TAMAULIPAS.- Cuando se junta un sonido con otro, son como una persona con otra: hacen ruido y a veces música. A menos que se trate de una sinfonía, una armonía establecida en el silencio o como la lluvia hasta que se quita. El sonido musical se explica en su armonía y se declara en el compás regular y en la nota que crece, sube o baja de tono.
El ruido en cambio no se entiende ni suele explicarse. Dos personas que no armonizan se pelean cuando platican, uno va por una acera y la otra viene en contra.
Así es el ruido de contradictorio e irreverente, pues cubre los huecos de aire y los esparce sin sentido. Al identificar el ruido el hombre busca cierta música, algo que el oído finito acepte con gusto, pero encuentra lo inexplicable.
La música es inobjetable por ello, debido al arte y al placer que proporciona, a la sensibilidad encendida como una lampara iluminando un cuarto. Afuera, sin ser vista, la música existe ejecutada por la naturaleza. Ahí están el suave murmullo de la flauta de caña, el aire que obtiene matices de las ramas cuando se mesen. Amanece el coro de aves que con su trino son las voces que entonan y aclaran el sito donde se origina la música.

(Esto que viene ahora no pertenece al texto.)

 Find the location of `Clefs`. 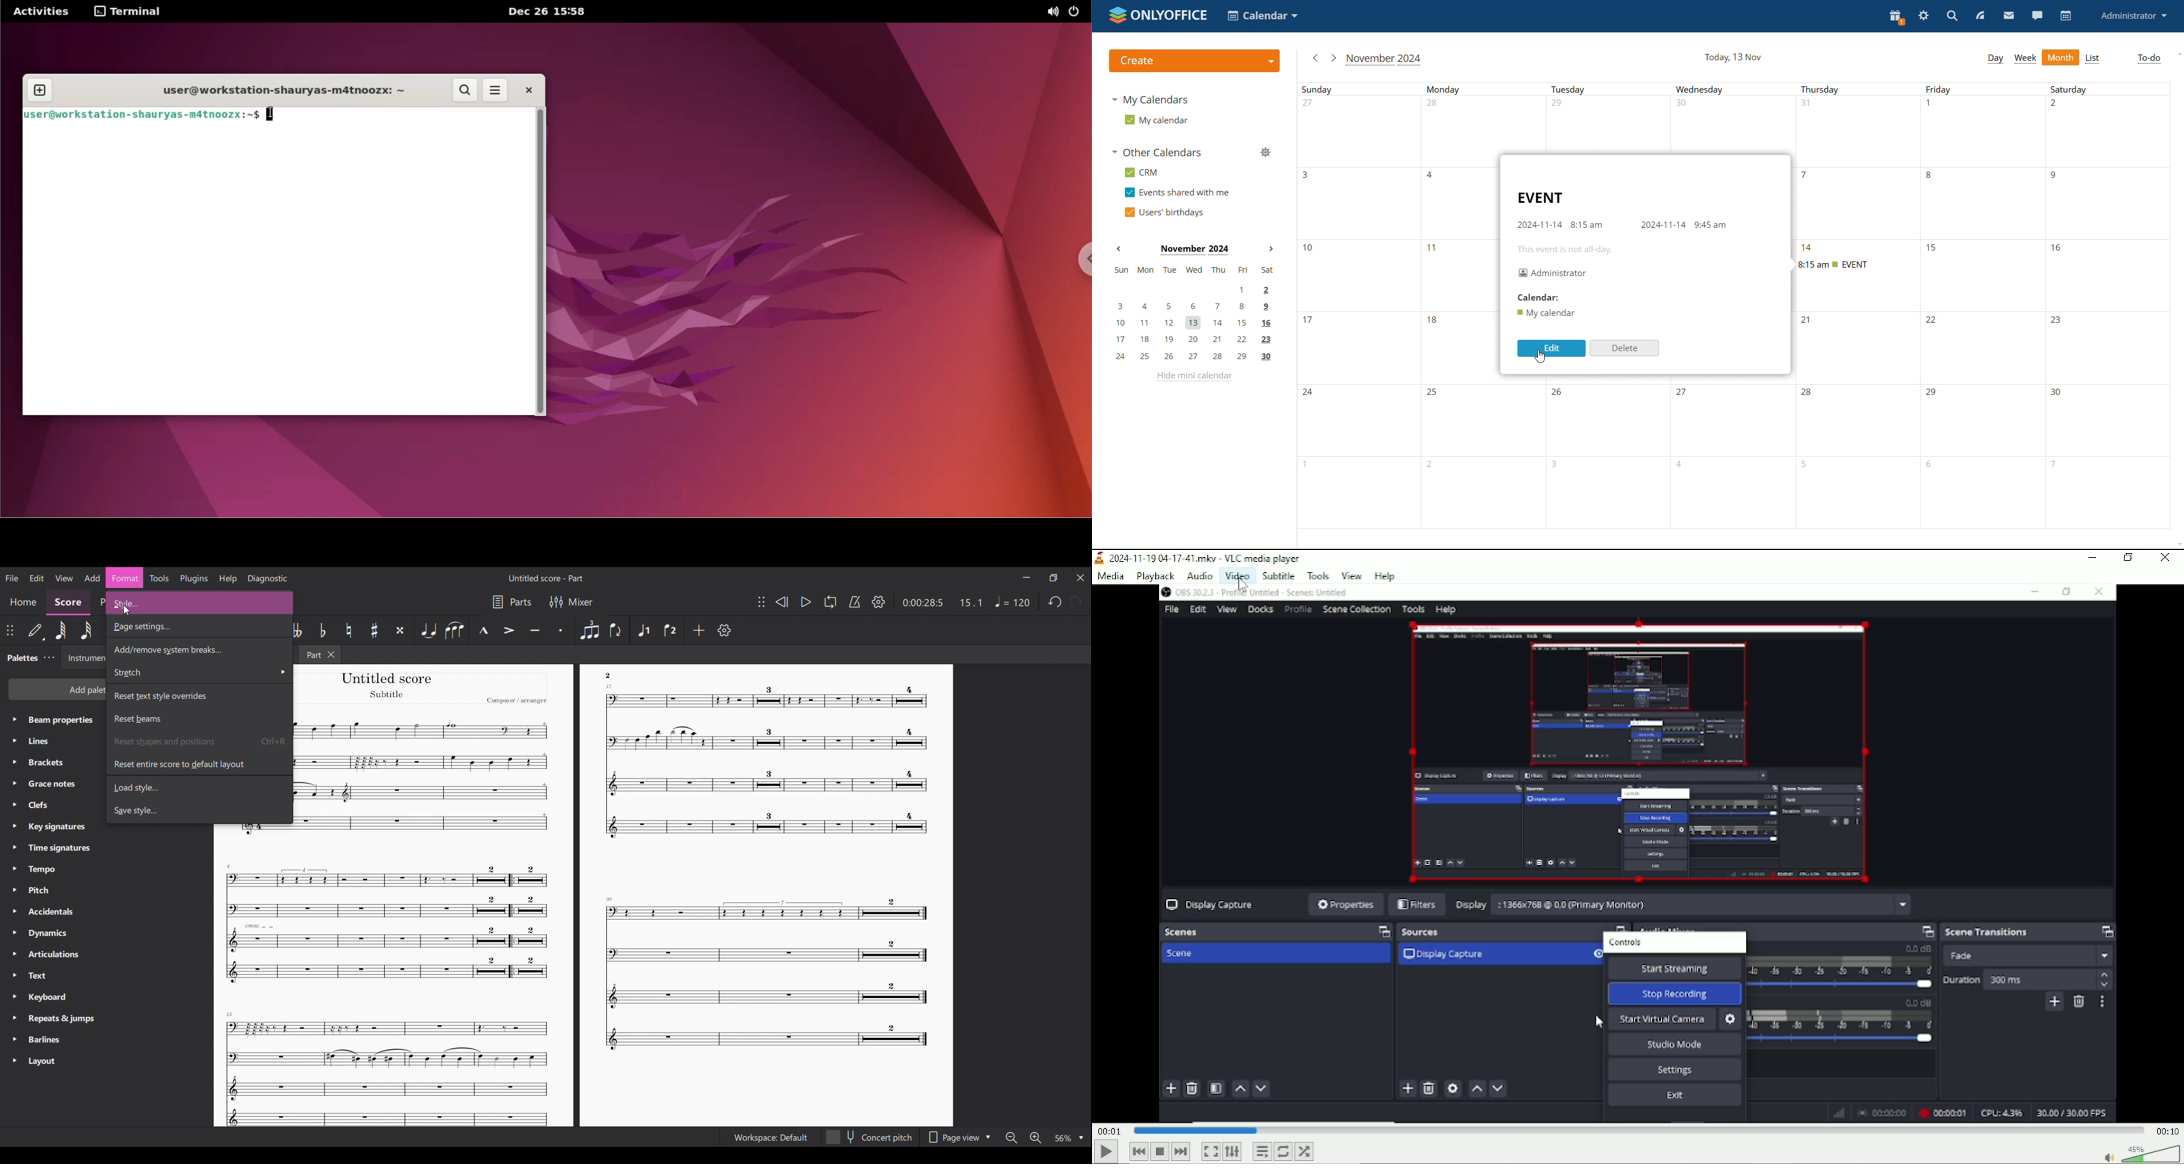

Clefs is located at coordinates (51, 805).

No falta el hombre que pasa silbando por lo bajo una canción desconocida pero entendida por los pájaros. Cuando no hay música hay otros sonidos que no son ruidos sino parte de la vida identificable para la sobrevivencia. Incluso necesarios. Solos e inexplorables.

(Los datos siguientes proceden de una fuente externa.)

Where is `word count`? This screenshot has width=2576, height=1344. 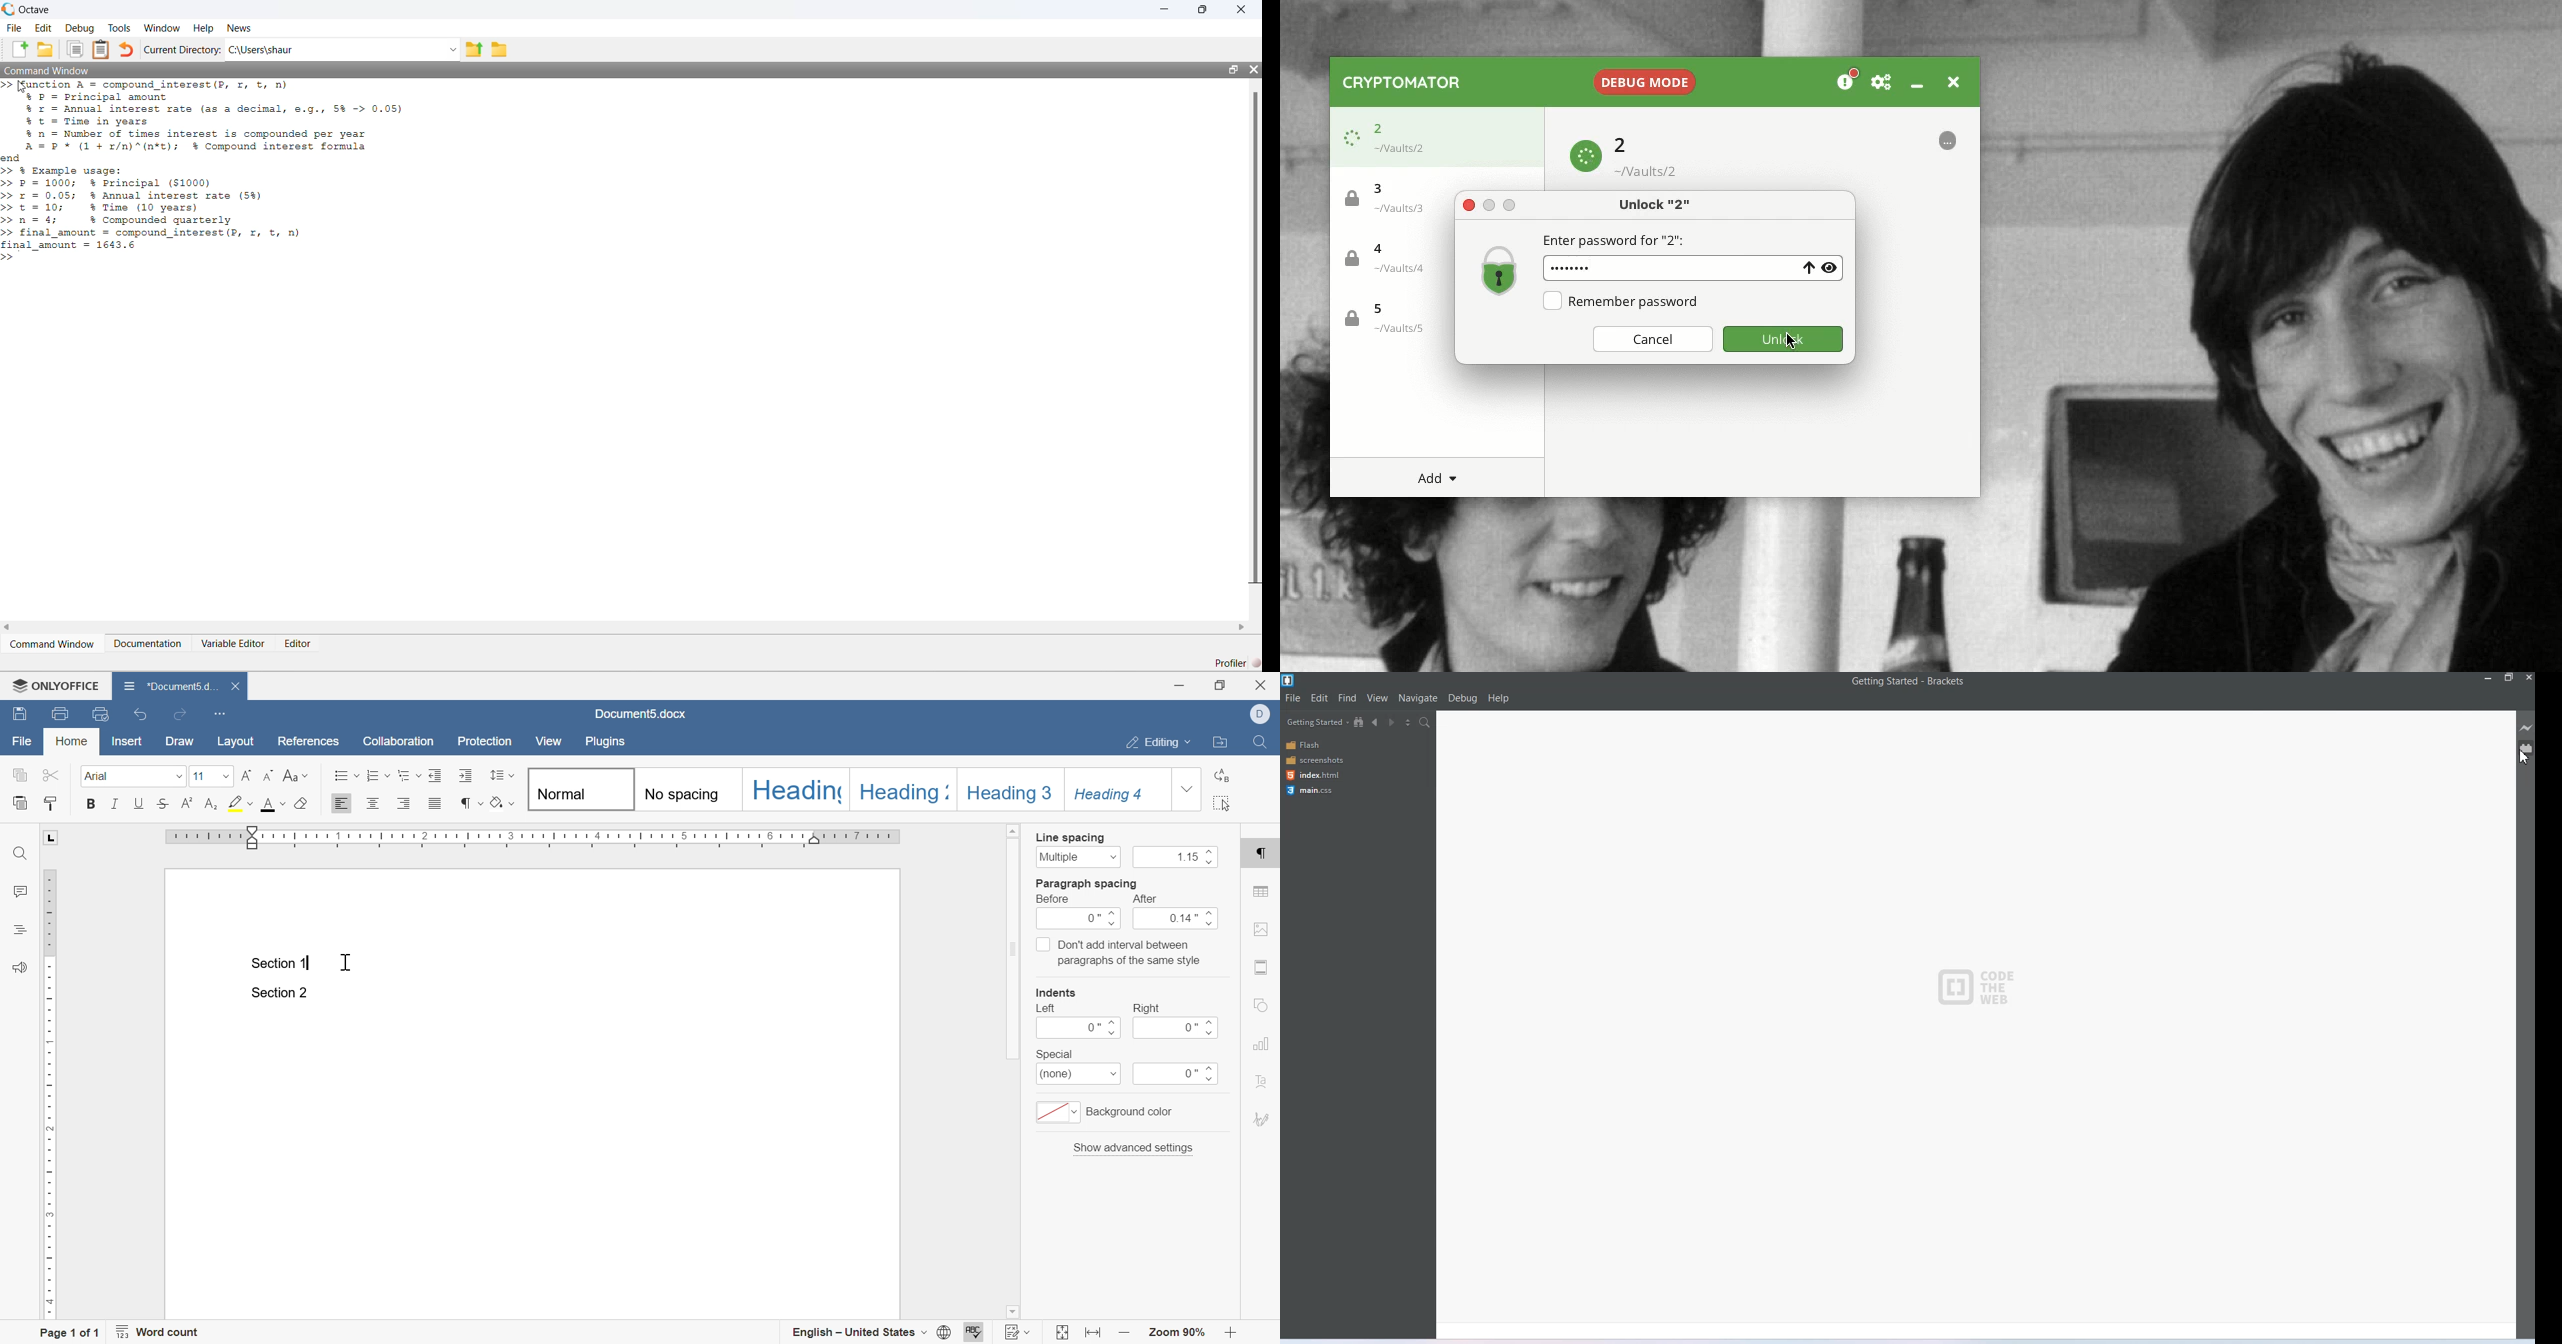 word count is located at coordinates (161, 1331).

Sonidos nuevos sin título, truenos y estallidos entre las montañas del viento que nos estremecen y cambian nuestro estado de ánimo, sonidos que aún no tienen nombre y que sólo una vez suceden o vuelven y se hacen canciones.
Hay por tanto ruido imperceptible y sonido presentido, nostalgia en el eco, voces extrañas del silencio más allá de los cuerpos vibratorios de los dioses, pronósticos de terremotos y de lluvias torrenciales que acuden si los pensamos.
Ambos, sonido y ruido, concurren al pensamiento y lo tornan objeto existente que se esconde en la memoria. Ambos son memoria ancestral, el transcurso de la vida los descubre a mitad de la calle. Y sin embargo lo que para unos es ruido, para otros es sonido rítmico, voz melodiosa y viceversa. Entre ambos está el auditorio, esa gran caja que es el universo. Las estrellas entonces tiritan y se escuchan a lo lejos, también son canciones, cuerpos de un arpegio.
Cuerdas bocales del viejo purgatorio del silencio. El sonido es arte y es placentero hasta que el volumen lo deshace, y entonces es instrancitable por los oídos humanos y se esparce como ruido en los tímpanos de un grupo de ciudadanos que ya no puede identificarle. Sin silencio no hay música y pensar que al ruido poco le importa.
La música puede ser ruido según sea la hora; mas eso al ruido tampoco le importa, el ruido es ruido a toda hora. Una vez reconocido y descubierto el ruido es combatido hasta que pierde por agotamiento del brazo que golpea o la extinción de la causa que lo produce. Una vez concluido, el ruido recoge sus herramientas y nadie aplaude ni pide su vuelta.
Al sonido musical curiosamente le ocurre lo mismo por ignorancia, pero se consolida como una tonadilla silbada, un vago deseo de subsistencia ante el sordo clamor de la nada. La sinfonía permanece entre los árboles, en las olas y vaivenes de la tormenta en la música inquebrantable de Bethoven.
El sonido y el ruido, luz y sombra, signos contrarios, techo y herrumbre, cielo abierto y suelo erosionado, sin pudores se juntan. Hacen el mundo como lo leemos y lo hemos visto, pues la memoria no distingue si no es análoga.
El sonido se escribe y se pronuncia; el ruido envidioso también lo hace. HASTA PRONTO.